» **What the task asks**:
Copy the items between the lines holding "Pin the AMM_2025 [29] tab" and "Action: point(156,12)", inclusive, leaving out the pictures.

» **Entries**:
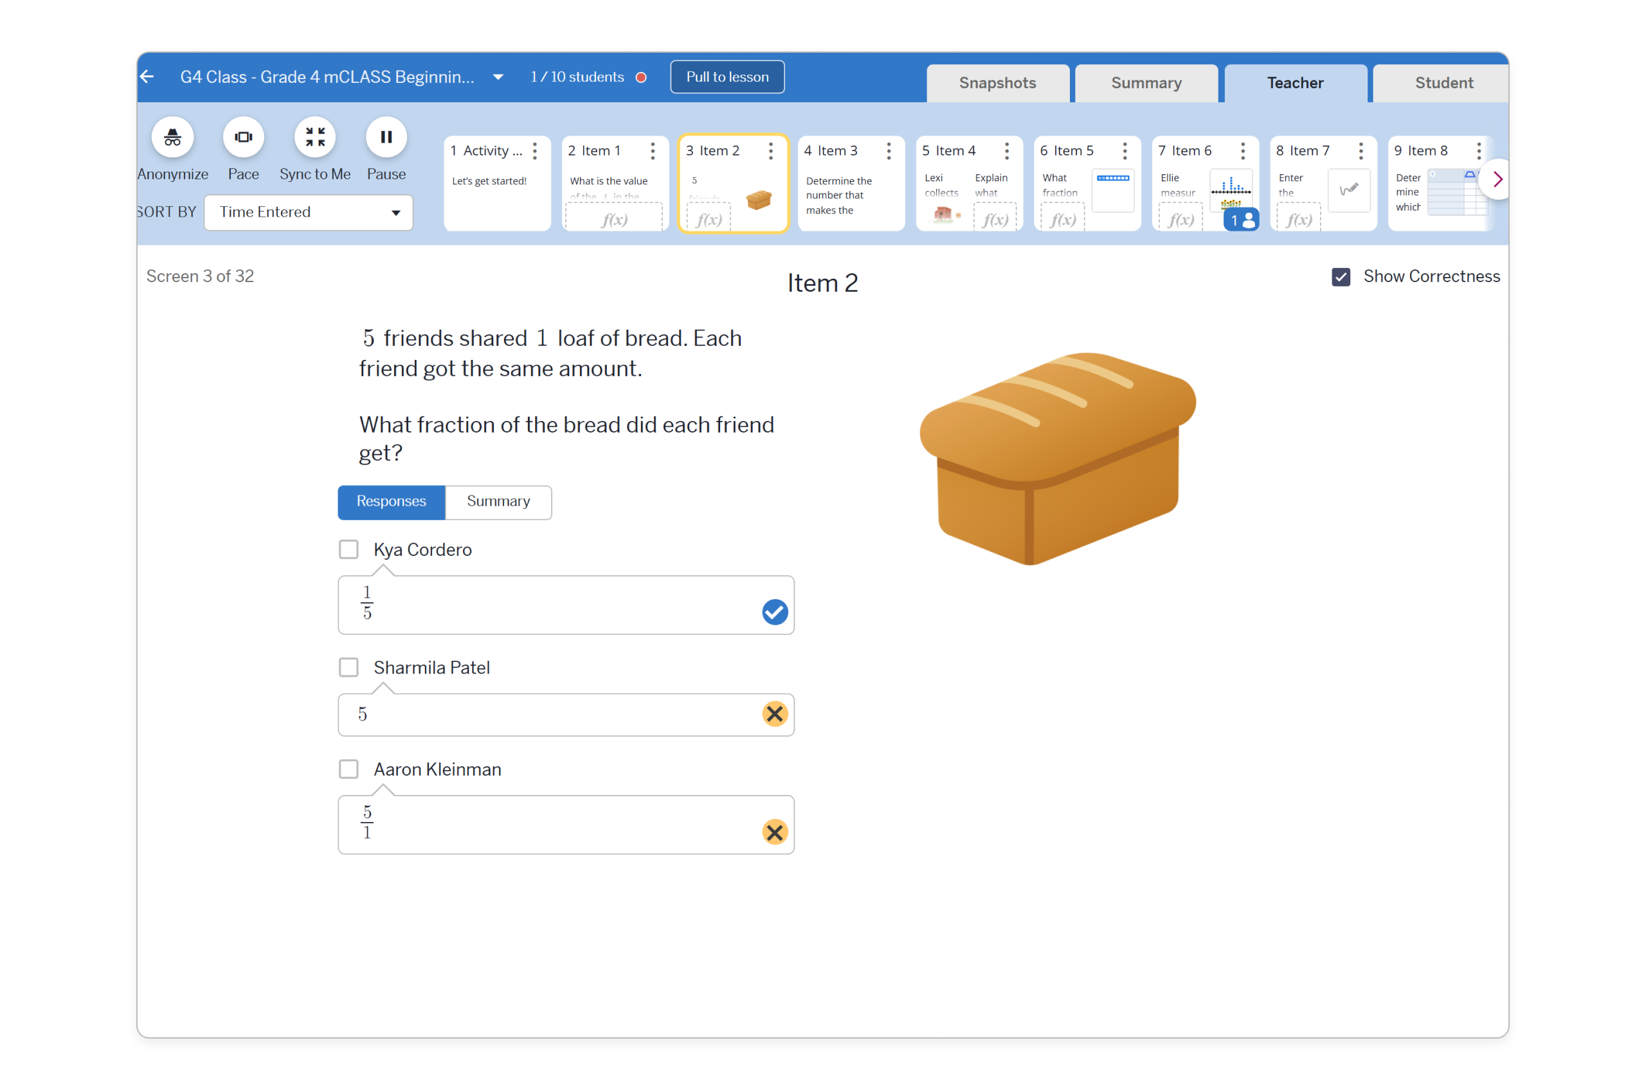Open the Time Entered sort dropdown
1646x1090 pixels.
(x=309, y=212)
---
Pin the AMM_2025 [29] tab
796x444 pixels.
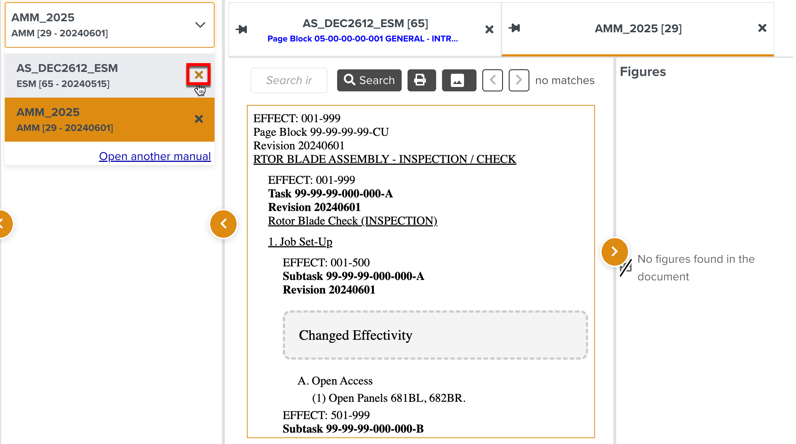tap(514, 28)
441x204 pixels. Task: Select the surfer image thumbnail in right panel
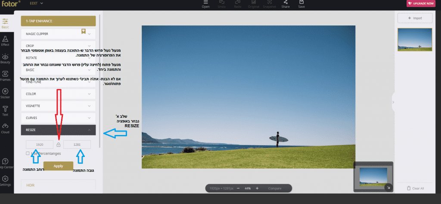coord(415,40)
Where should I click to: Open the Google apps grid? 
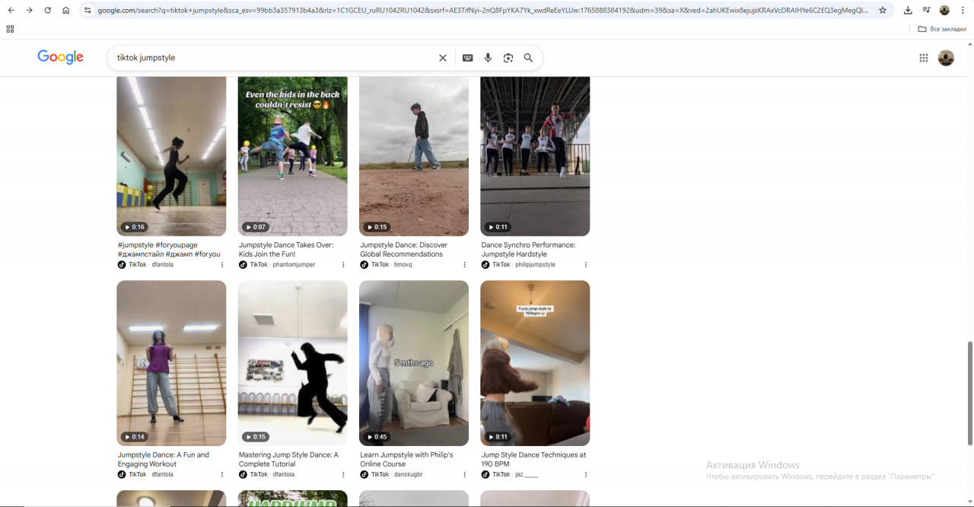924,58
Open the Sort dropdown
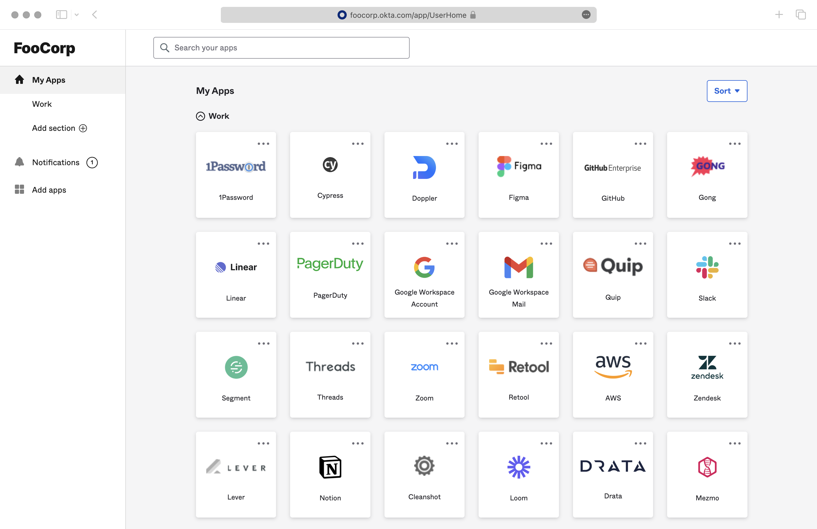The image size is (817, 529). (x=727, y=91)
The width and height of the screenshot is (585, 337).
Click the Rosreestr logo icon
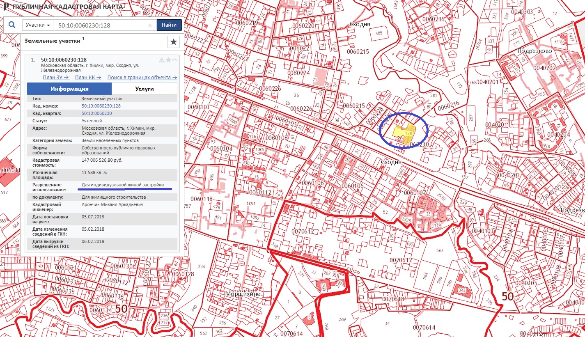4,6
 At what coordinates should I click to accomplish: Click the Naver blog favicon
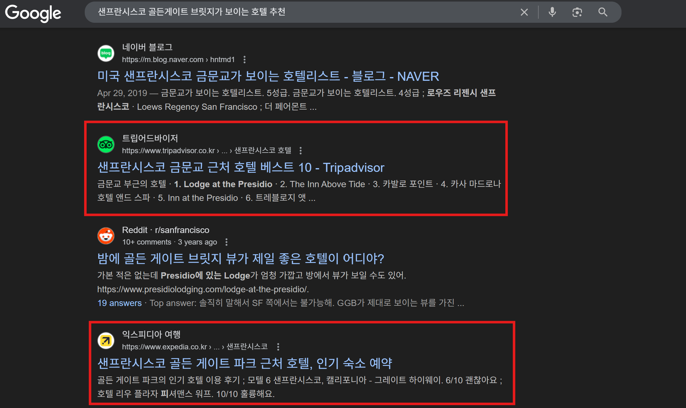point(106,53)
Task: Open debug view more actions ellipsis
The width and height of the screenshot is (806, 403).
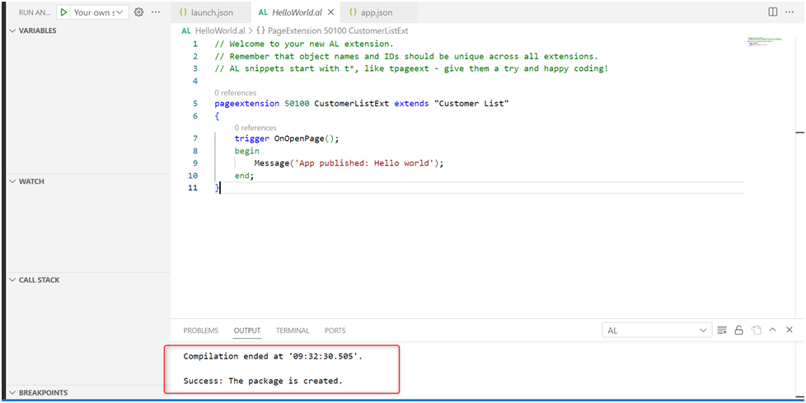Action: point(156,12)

» **The response**:
Pin the AMM_2025 [29] tab
796x444 pixels.
tap(514, 28)
441x204 pixels. Task: Select the surfer image thumbnail in right panel
coord(415,40)
Where should I click to: Open the Google apps grid? 
924,58
Open the Sort dropdown
The image size is (817, 529). (x=727, y=91)
The width and height of the screenshot is (585, 337).
Click the Rosreestr logo icon
4,6
 At what coordinates should I click to accomplish: Click the Naver blog favicon
point(106,53)
Task: Open debug view more actions ellipsis
The width and height of the screenshot is (806, 403).
Action: point(156,12)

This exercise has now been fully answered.